TASK DIRECTIONS | Of the entries below, return exactly those lines that fall between the one containing "Select the 1/26 For Sale bar showing 38" and the one containing "Click the 'E'", the two end lines included.

RECORDS SHOWN |
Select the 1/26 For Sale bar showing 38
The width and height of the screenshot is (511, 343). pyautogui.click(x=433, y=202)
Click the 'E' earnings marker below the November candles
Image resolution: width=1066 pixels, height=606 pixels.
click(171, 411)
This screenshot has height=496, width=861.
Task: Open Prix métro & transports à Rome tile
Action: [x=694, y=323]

==

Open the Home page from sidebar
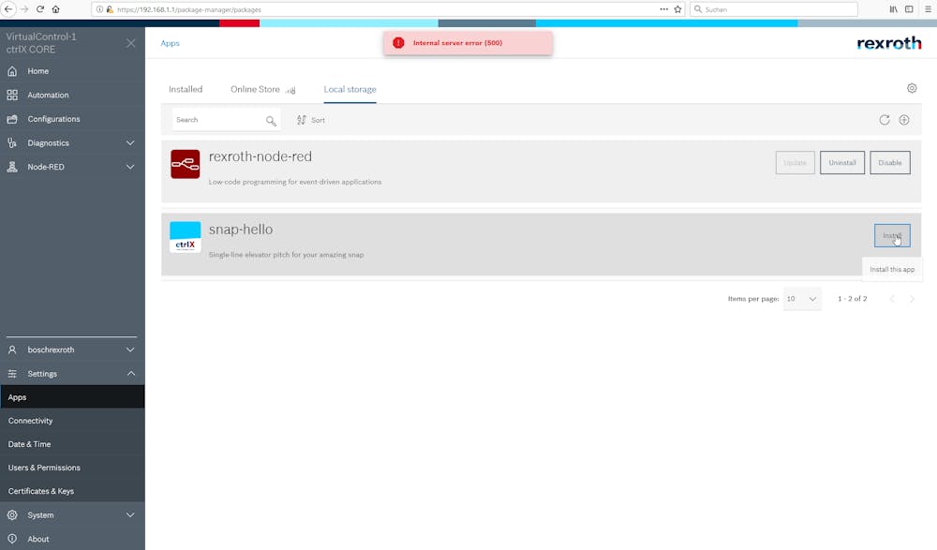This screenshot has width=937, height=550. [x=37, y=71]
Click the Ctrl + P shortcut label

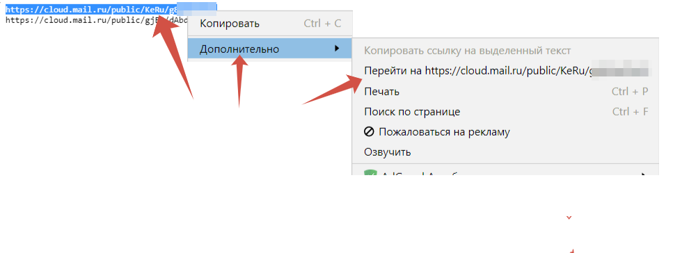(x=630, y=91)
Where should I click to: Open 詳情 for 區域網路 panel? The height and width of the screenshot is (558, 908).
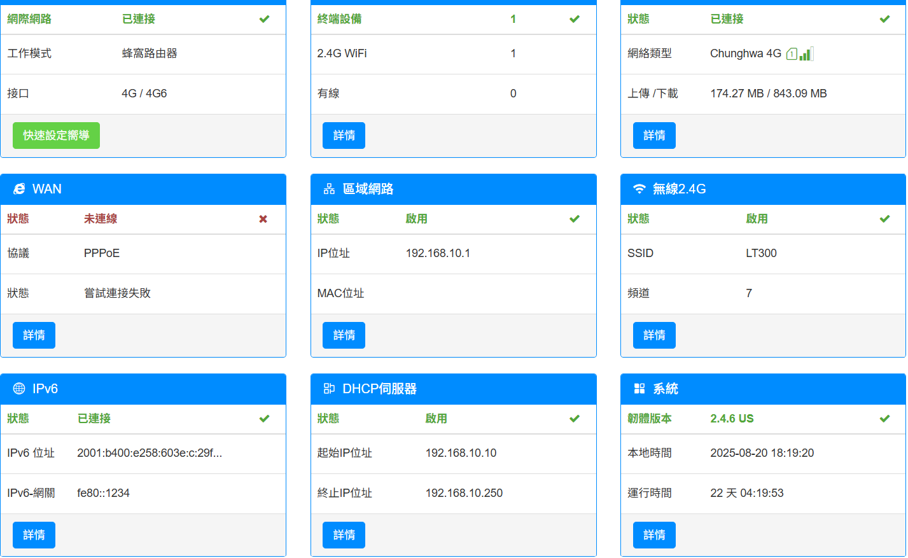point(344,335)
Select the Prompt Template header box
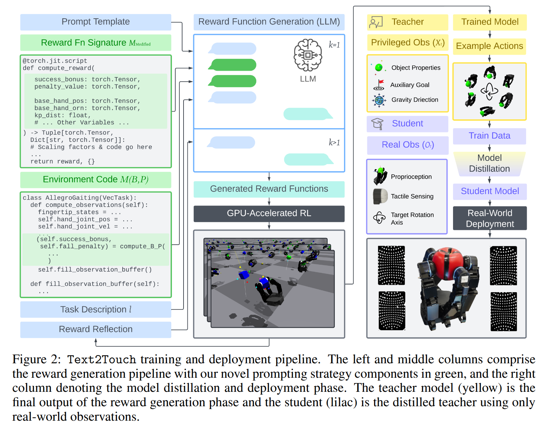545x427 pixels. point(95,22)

COMPLETED EXERCISE |
Select the 1/26 For Sale bar showing 38
The width and height of the screenshot is (511, 343). pyautogui.click(x=433, y=202)
Click the 'E' earnings marker below the November candles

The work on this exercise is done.